My question is around empty value handling/identifying in spark3 compared to spark2. Context is around reading data from a Hive Database (nothing has changed on the database), not reading from CSV, JSON or other. We are switching over to spark3 and busy testing, when we found this troublesome handling of empty values.
First, I'll show the spark2 results: Query:
df = spark.sql(""" select id
,type
,value_1
,value_2
,case
when value_1 in ('0') then True
when value_2 = '0' and value_1 in ('0',' ', '') then True
else False
end as is_recent_value_zero
from db.table
""")
+--------------------+-------+
|is_recent_value_zero| count|
+--------------------+-------+
| true|1539323|
| false| 138414|
+--------------------+-------+
so all is well, spark2 identifies empty values.
However, switching over to spark3, returns
+--------------------+-------+
|is_recent_value_zero| count|
+--------------------+-------+
| false|1677737|
+--------------------+-------+
so it is not picking up the empty values.
I constructed tests to see if I can identify the value that is being pulled from the database (by the way, nothing has changed on the database):
tmp = df.groupBy('value_1', 'value_2').count()
tmp = tmp.withColumn('value_1_len', f.length(col('value_1')))
tmp = tmp.withColumn('test1', when(col('value_1').isNull(), lit("null"))
.when(col('value_1')=='', lit("no space"))
.when(col('value_1')==' ', lit("single space"))
.when(col('value_1')==None, lit("none"))
.when(col('value_1')==np.nan, lit("np none"))
.when(col('value_1').isin('', ' '), lit("list 1"))
.when(col('value_1').isin('', ' ', "", " "), lit("list 2"))
.when((col('value_1').isin('', ' ')) | (col('value_2').isNull()), lit("list 3"))
.otherwise(lit("other")))\
.withColumn('test2', when(col('value_2').isNull(), lit("null"))
.when(col('value_2')=='', lit("no space"))
.when(col('value_2')==' ', lit("single space"))
.when(col('value_2')==None, lit("none"))
.when(col('value_2')==np.nan, lit("np none"))
.otherwise(lit("other")))\
returns
+-------+-------+-------+-----------+-----+-----+
|value_1|value_2| count|value_1_len|test1|test2|
+-------+-------+-------+-----------+-----+-----+
| | 0|1539323| 0|other|other|
| | | 127568| 0|other|other|
| | 2| 3994| 0|other|other|
| | 1| 4913| 0|other|other|
| | 3| 1939| 0|other|other|
+-------+-------+-------+-----------+-----+-----+
The "empty" value in the field 'value_1' is not being identified as anything I can think of.
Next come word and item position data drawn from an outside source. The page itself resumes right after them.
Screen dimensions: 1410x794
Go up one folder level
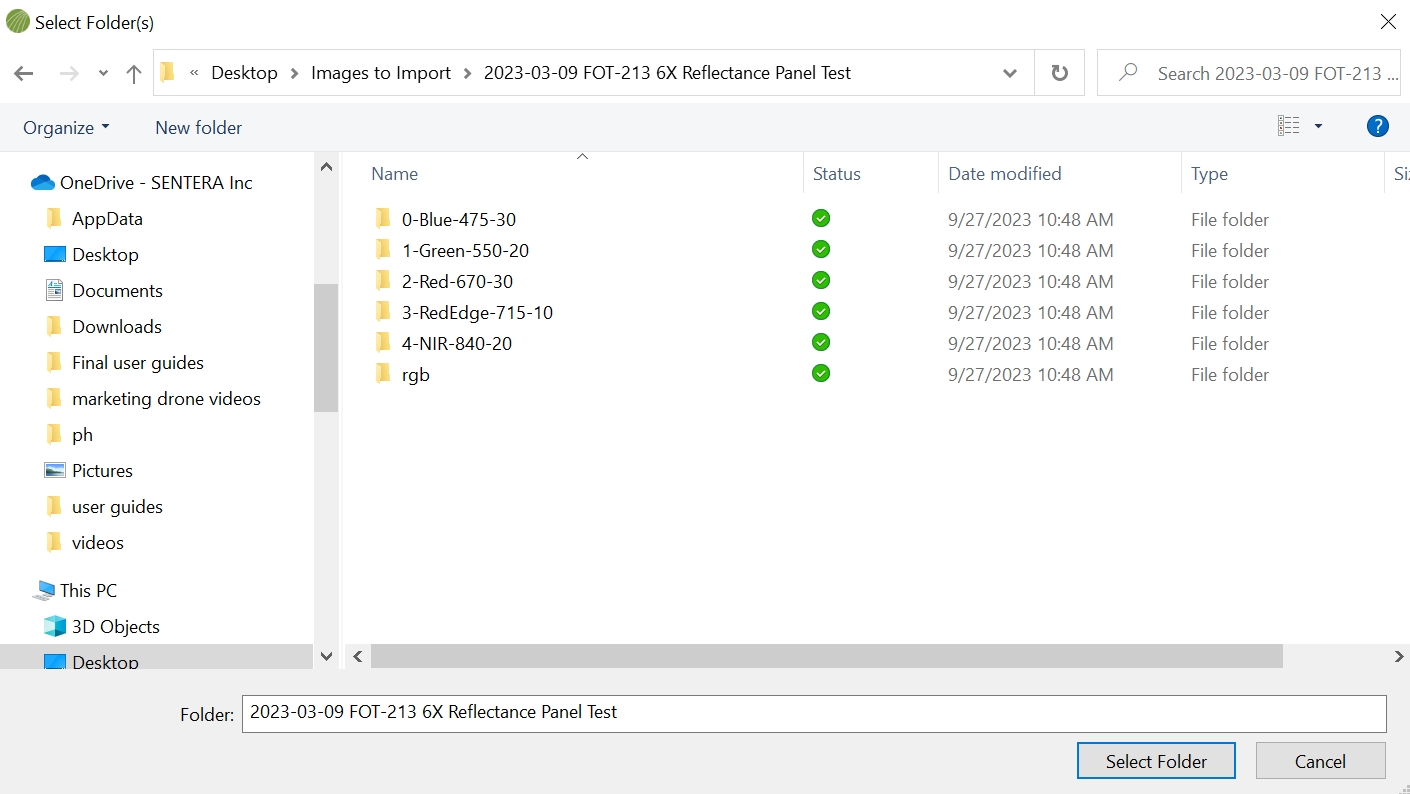tap(134, 73)
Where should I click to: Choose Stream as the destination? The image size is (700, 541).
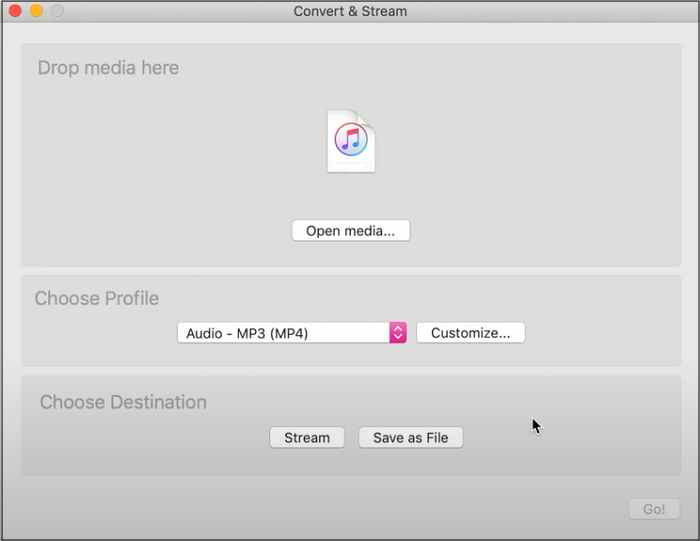[x=307, y=438]
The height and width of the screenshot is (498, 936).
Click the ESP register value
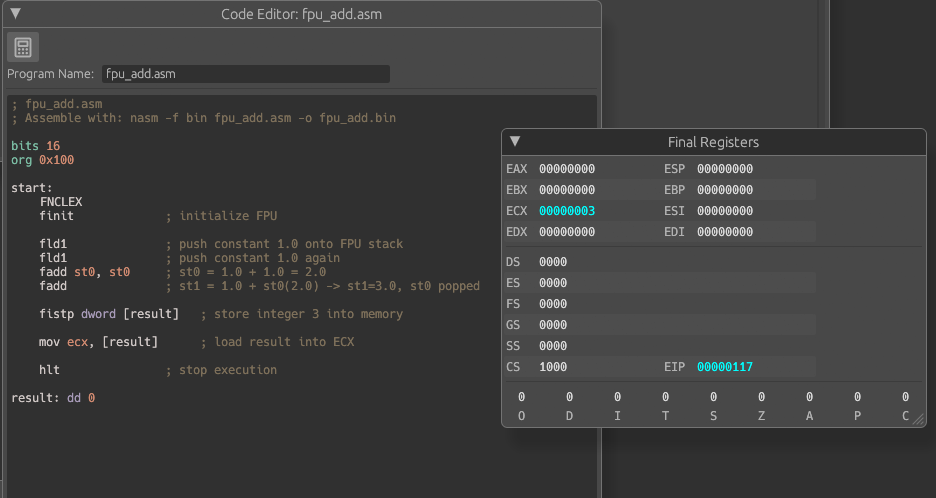coord(725,169)
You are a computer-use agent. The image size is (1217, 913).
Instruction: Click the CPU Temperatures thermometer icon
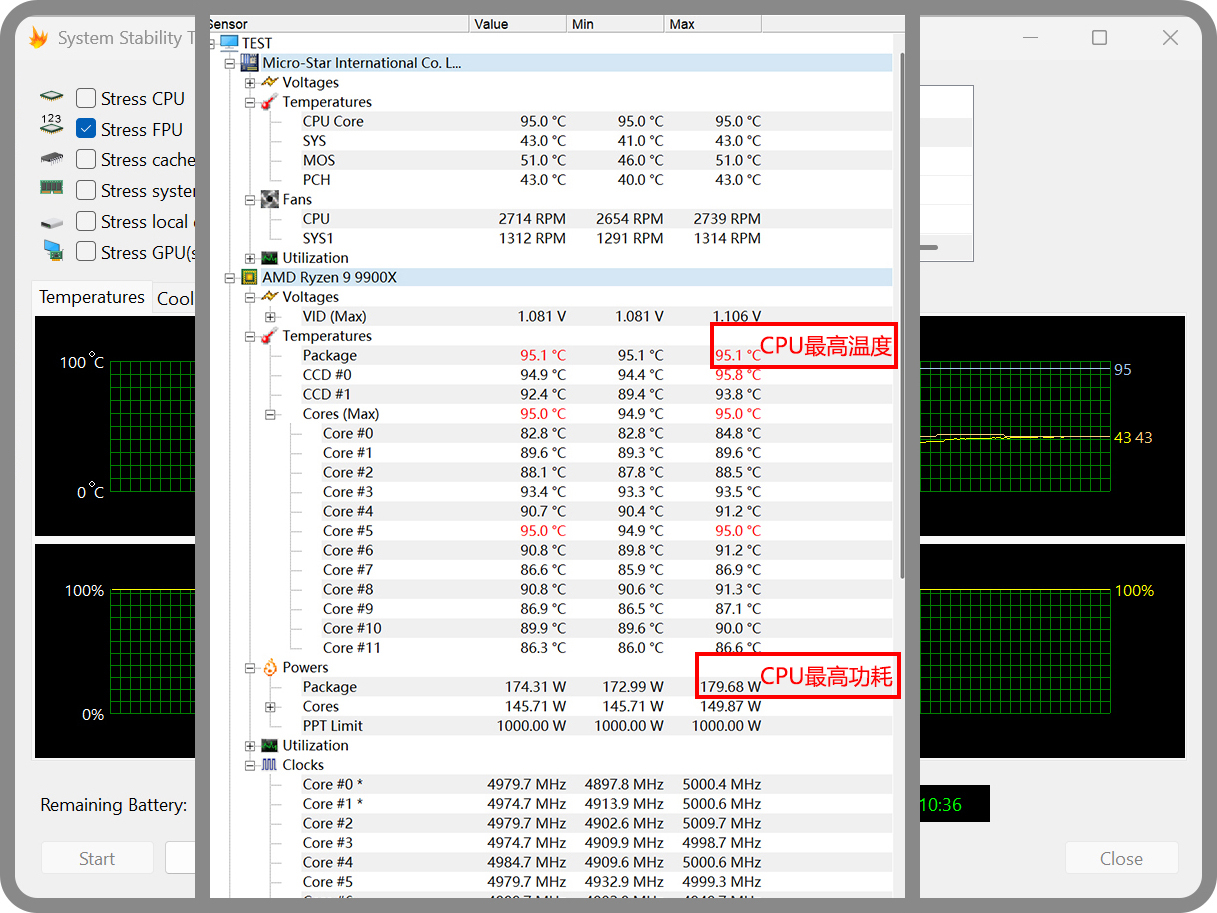point(269,336)
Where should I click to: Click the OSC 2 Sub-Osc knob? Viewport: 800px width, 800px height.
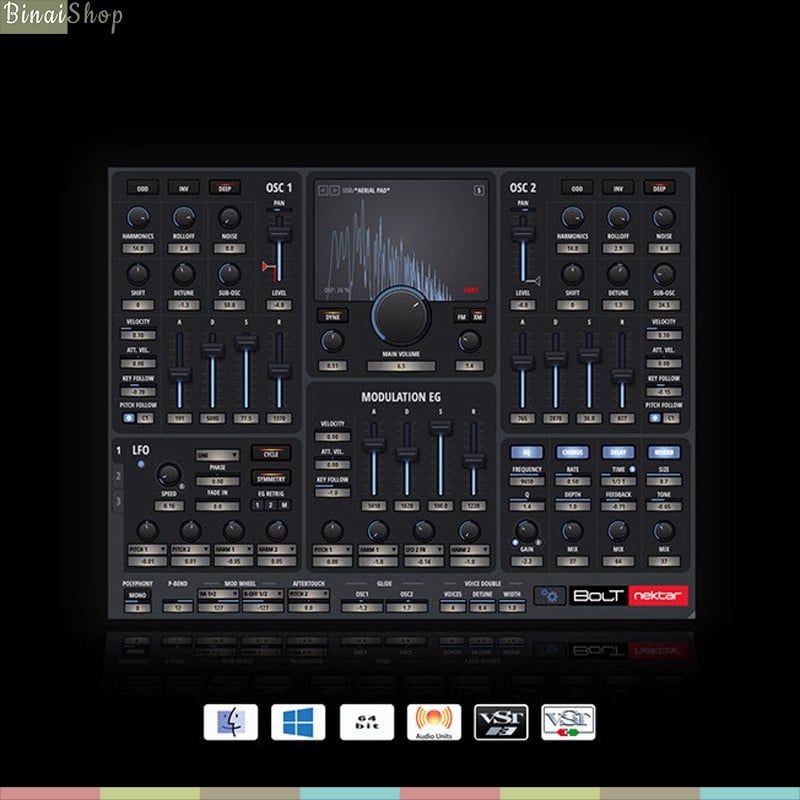664,273
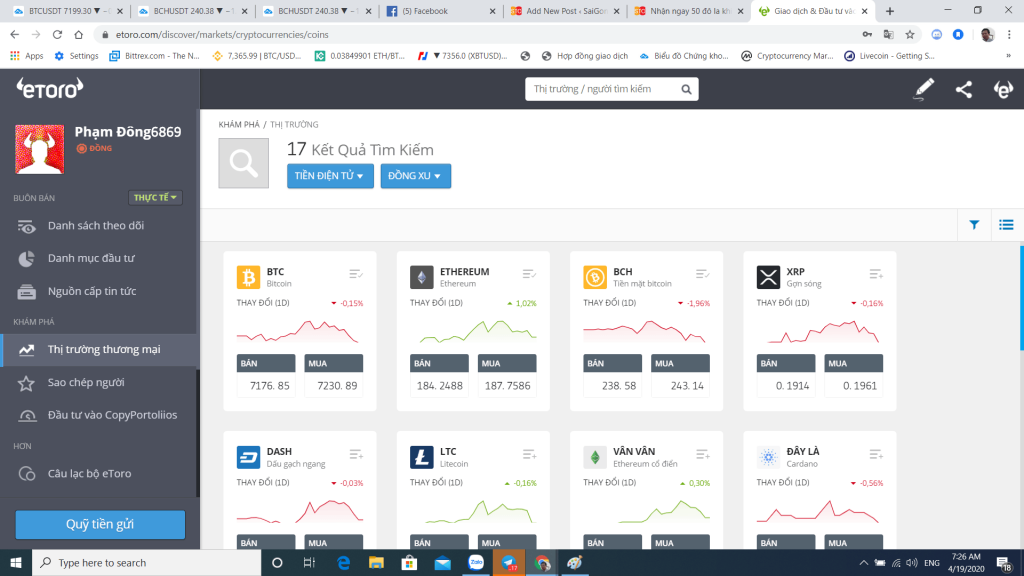The width and height of the screenshot is (1024, 576).
Task: Click the BTC MUA price 7230.89
Action: [334, 386]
And the length of the field is zero!
After playing around with a couple of things, i found that wrapping a trim()
function around the value_1 or value_2 solves the issue.
using trim(value_1)
and trim(value_2)
, yields:
+--------------------+-------+
|is_recent_value_zero| count|
+--------------------+-------+
| true|1539323|
| false| 138414|
+--------------------+-------+
Does anyone know if there is a different way empty/null values are identified (spark2 vs spark3), or how we can handle this (apart from the trim function - as we'd need to do that every time we want to reference that field)? Is it perhaps a setting on the server side, or some interpretation layer in pyspark (excuse the non-technical language)?
any insights would be helpful. Thank you.